--- start Document section ---
26. Good metadata management is essential for the efficient operation of statistical business processes. Metadata are present in every phase of GSBPM, either created, updated or carried forward unchanged from a previous phase. In the context of GSBPM, the emphasis of the over-arching process of metadata management is on the creation, updating, use and reuse of metadata. Metadata management strategies and systems that are developed and maintained in GAMSO activity areas are therefore vital to the operation of GSBPM and are facilitated by GSIM.
27. GSIM can also support a consistent approach to metadata, facilitating the primary role for metadata envisaged in Part A of the Common Metadata Framework "Statistical Metadata in a Corporate Context" 6 , that is, metadata should uniquely and formally define the content and links between objects and processes in the statistical information system.
28. Describing statistical business processes and their inputs and outputs using the standardised vocabulary of the GSBPM and GSIM supports architecture-management functions by:
- Facilitating the building of efficient metadata-driven collection, processing, and dissemination systems;
- Harmonising statistical computing infrastructures;
- Designing standardised methods and functions for IT applications/tools supporting statistical business processes.
29. CSPA uses GSIM as a common reference when defining the information input into, output from and support of business processes. Using GSIM as a common language increases the ability to compare information within and between statistical organisations and hence facilitate the development of harmonised and re-usable services and components.
What does it mean for me?
The business view
30. GSIM will help you in effectively managing your organisation’s business architecture by providing a standardised list of information objects used in the statistical production. Mapping actual inputs and outputs of the statistical production onto information objects of the GSIM supports standardisation across subject matter domains.
31. GSIM will help you to improve your communication with colleagues (both locally and internationally). Communication of subject matter between domains is often poor, making the sharing of concepts, variables, and design components difficult without a complex mapping exercise. GSIM can serve as a common language and will ease communication between:
- Subject matter specialists, methodologists, architects, information technologists, quality managers and metadata managers;
- Statisticians in different domains of a statistical organisation;
- Statisticians in different organisations.
--- end Document section ---
▶ Things to do
**1)** Name every role the GSIM passage lists in its first bullet of people whose communication GSIM will ease.
**2)** Please arrange the rows, starting with the line containing "Screen dimensions: 1160x725" and going on through the line containing "click(670, 206)", as a JSON list of strings with one string per line.
The rows that follow have no connection to the GSIM passage.
--- start Data for this exercise ---
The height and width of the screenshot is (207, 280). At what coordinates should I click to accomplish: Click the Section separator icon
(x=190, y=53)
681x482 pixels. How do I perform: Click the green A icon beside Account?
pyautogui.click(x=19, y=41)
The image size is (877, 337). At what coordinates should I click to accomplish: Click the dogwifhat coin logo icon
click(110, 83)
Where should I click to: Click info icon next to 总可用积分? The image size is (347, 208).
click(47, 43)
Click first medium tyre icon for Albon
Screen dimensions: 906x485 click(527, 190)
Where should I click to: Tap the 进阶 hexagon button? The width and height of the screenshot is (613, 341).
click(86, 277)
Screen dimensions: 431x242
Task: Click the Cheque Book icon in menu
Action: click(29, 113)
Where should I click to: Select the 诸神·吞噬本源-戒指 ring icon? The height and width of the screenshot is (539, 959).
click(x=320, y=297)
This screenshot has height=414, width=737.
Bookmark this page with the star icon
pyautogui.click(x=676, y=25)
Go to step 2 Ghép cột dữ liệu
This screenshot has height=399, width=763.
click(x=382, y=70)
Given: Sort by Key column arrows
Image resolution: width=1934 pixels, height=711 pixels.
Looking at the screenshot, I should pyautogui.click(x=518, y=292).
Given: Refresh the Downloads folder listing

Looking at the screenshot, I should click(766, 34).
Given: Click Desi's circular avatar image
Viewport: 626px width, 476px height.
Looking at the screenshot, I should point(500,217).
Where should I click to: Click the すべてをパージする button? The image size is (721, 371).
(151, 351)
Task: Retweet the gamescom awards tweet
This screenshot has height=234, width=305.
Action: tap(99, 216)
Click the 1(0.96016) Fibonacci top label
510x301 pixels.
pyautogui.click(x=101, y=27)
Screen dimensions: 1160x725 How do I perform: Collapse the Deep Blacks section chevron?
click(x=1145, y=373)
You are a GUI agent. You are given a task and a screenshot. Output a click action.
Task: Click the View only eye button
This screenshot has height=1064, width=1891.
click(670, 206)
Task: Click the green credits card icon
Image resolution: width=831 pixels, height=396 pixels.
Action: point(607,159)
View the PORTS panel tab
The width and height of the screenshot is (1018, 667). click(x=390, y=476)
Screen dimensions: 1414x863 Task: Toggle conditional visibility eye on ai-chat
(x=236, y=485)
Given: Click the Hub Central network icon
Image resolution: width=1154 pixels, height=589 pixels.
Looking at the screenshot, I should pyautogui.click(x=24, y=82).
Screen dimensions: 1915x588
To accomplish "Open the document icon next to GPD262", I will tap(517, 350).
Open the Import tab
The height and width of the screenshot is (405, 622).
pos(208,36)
--- end Data for this exercise ---
▶ Solutions in order
**1)** Subject matter specialists, methodologists, architects, information technologists, quality managers, metadata managers

**2)**
[
  "Screen dimensions: 1160x725 How do I perform: Collapse the Deep Blacks section chevron?",
  "click(x=1145, y=373)",
  "You are a GUI agent. You are given a task and a screenshot. Output a click action.",
  "Task: Click the View only eye button",
  "This screenshot has height=1064, width=1891.",
  "click(670, 206)"
]